*** Material provided ***
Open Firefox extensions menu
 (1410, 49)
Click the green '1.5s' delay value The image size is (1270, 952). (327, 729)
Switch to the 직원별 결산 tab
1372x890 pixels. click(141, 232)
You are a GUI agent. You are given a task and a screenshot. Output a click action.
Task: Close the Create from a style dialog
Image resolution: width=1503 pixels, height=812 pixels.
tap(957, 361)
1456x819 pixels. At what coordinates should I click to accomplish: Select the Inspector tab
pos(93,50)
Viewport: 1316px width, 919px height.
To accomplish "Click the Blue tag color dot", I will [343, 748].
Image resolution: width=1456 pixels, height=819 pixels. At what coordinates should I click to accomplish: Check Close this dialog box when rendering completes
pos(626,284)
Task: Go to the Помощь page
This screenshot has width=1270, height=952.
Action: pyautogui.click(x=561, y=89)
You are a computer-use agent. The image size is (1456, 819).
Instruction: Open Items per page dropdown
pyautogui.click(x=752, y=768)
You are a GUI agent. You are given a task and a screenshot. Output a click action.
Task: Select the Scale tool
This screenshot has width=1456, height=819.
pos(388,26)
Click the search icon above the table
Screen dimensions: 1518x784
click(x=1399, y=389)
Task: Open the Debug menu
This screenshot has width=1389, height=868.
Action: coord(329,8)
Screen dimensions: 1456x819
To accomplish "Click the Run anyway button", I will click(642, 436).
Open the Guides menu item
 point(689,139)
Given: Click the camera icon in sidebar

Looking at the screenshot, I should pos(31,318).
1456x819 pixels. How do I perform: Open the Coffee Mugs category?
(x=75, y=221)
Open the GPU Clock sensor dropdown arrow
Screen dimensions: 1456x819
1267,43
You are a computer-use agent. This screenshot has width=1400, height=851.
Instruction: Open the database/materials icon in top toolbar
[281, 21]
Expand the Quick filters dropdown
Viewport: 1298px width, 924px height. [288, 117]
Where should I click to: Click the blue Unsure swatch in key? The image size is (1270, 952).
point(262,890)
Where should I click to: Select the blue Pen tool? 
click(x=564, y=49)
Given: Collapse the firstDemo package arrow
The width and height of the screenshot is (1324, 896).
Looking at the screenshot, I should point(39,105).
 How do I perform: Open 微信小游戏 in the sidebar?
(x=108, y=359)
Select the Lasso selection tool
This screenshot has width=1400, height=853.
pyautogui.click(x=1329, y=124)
*** End of Material provided ***
- [Problem]:
Please retype each entry above exactly as it is written.

- [Written answer]:
Open Firefox extensions menu
 (1410, 49)
Click the green '1.5s' delay value The image size is (1270, 952). (327, 729)
Switch to the 직원별 결산 tab
1372x890 pixels. click(141, 232)
You are a GUI agent. You are given a task and a screenshot. Output a click action.
Task: Close the Create from a style dialog
Image resolution: width=1503 pixels, height=812 pixels.
tap(957, 361)
1456x819 pixels. At what coordinates should I click to accomplish: Select the Inspector tab
pos(93,50)
Viewport: 1316px width, 919px height.
To accomplish "Click the Blue tag color dot", I will [343, 748].
Image resolution: width=1456 pixels, height=819 pixels. At what coordinates should I click to accomplish: Check Close this dialog box when rendering completes
pos(626,284)
Task: Go to the Помощь page
This screenshot has width=1270, height=952.
Action: pyautogui.click(x=561, y=89)
You are a computer-use agent. The image size is (1456, 819).
Instruction: Open Items per page dropdown
pyautogui.click(x=752, y=768)
You are a GUI agent. You are given a task and a screenshot. Output a click action.
Task: Select the Scale tool
This screenshot has width=1456, height=819.
pos(388,26)
Click the search icon above the table
Screen dimensions: 1518x784
click(x=1399, y=389)
Task: Open the Debug menu
This screenshot has width=1389, height=868.
Action: coord(329,8)
Screen dimensions: 1456x819
To accomplish "Click the Run anyway button", I will click(642, 436).
Open the Guides menu item
 point(689,139)
Given: Click the camera icon in sidebar

Looking at the screenshot, I should pos(31,318).
1456x819 pixels. How do I perform: Open the Coffee Mugs category?
(x=75, y=221)
Open the GPU Clock sensor dropdown arrow
Screen dimensions: 1456x819
1267,43
You are a computer-use agent. This screenshot has width=1400, height=851.
Instruction: Open the database/materials icon in top toolbar
[281, 21]
Expand the Quick filters dropdown
Viewport: 1298px width, 924px height. [288, 117]
Where should I click to: Click the blue Unsure swatch in key? The image size is (1270, 952).
point(262,890)
Where should I click to: Select the blue Pen tool? 
click(x=564, y=49)
Given: Collapse the firstDemo package arrow
The width and height of the screenshot is (1324, 896).
Looking at the screenshot, I should point(39,105).
 How do I perform: Open 微信小游戏 in the sidebar?
(x=108, y=359)
Select the Lasso selection tool
This screenshot has width=1400, height=853.
pyautogui.click(x=1329, y=124)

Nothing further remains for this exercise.